Funny enough, in contrast to when I joined, the pendulum seems to have swung, and comments disparaging rust seem to be en vogue.


The issue is that InfluxDB is an infrastructure product. Changing the core impacts the way users interact with the product. If Figma decided to change their backend, it could be transparent to users.

Opinions could be different if first they implemented a complete compatibility layer, Flux included, prior to making the migration.


Would be great to see an in- depth blog post by Andrew and team about Rust, the bad and the good. They didn't just build a system but one that was optimized for performance. What were the major challenges during the rewrite? Have you optimized CI build times?


Is there a comparison of the new InfluxDB against https://clickhouse.com?

I ask because ClickHouse is quite hot at the moment from my experience in consulting and that seems to be reflected in Google Trends [1].

And there are some startups relying on ClickHouse for their log/monitoring products like https://signoz.io and https://hyperdx.io.

[1] https://trends.google.com/trends/explore?date=all&q=ClickHou...


https://github.com/influxdata/influxdb

The non-reddit link target


Yeah but the Reddit link is very relevant for the cto’s comments on the change.


It's weird because I got here from a link on lemmy.


This is intriguing. Interesting, how does this new Influx engine compete in terms of performance with VictoriaMetrics (which is written in Go and really fast)?

They moved their entire stack from Go to Rust, rewrote the system from the ground, and spent a lot of time on it, I guess this is a big cost.

Is it worth it?


If I'm reading this [0] right, there will be no a standalone OS influxdb 3.0 version. So there's no point in comparing. I also wonder if it would be allowed to publish benchmarks of ENT version by 3rd-parties.

[0] https://www.influxdata.com/blog/the-plan-for-influxdb-3-0-op...


How big are y'all that you need InfluxDB?

For one database that receives 100M 600 byte JSON records/day, a single node AWS PostgreSQL RDS instance is handling it effortlessly, and the DBA work is very part-time. We keep year+ of summaries and 48 hours of detail, unloading the rest to S3 as parquet files, queryable by Athena if we need. AFAICT, we're spending <$4K/mon all in, including backups.

p.s. a buddy at a top-3 TV streaming service is also doing this for logging all viewing activity, but with Aurora.


we're storing 120M records a day in influx 1.8, offloading cold data to S3, all on a single m5.xlarge instance that runs other backend services on the side. Less than 400 bucks per month overall aws cost, with lots of other VMs in there. We could use RDS too, but why change it to something more expensive if it already works...


thanks! killer example.

how are you dealing with failover?

how are you dealing with interactive reporting?

how large are your records?

is the s3 data in cold storage? how much is stored in S3 right now? is it warm-enough to query via (e.g.) athena?


update: it's actually more like $1500/mon and that includes an RDS proxy, failover instance and online backups with one-click restore.


I love InfluxDB 1.x and the TICK stack.
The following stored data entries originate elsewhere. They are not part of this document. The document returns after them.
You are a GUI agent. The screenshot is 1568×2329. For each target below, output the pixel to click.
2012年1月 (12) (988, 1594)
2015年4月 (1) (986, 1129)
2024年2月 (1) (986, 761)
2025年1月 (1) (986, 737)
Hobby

They abandoned a beautiful piece of software to chase shiny things with 2.x... sad to see them do it again.

Someone needs to pickup the original ideas of 1.x since they can't seem to stay focused, as their marketshare is ripe for grabbing.


With 3.0 we've worked hard to pull in the v1 API. Both the v1 write and query endpoints are supported in v3. There may some gaps here and there, but our goal is to make it so that all the things that worked with v1 will work with v3. The only two exceptions would be the subscription API that Kapacitor used and Continuous Queries. We warned people off from using both of those features in v1 as they didn't work well under load.

With v3, I prefer to think of it as us doubling down on core database performance and functionality. With v2 we tried to create this whole development platform. V3 brings our focus back to the core database, which I think will yield better results for everyone.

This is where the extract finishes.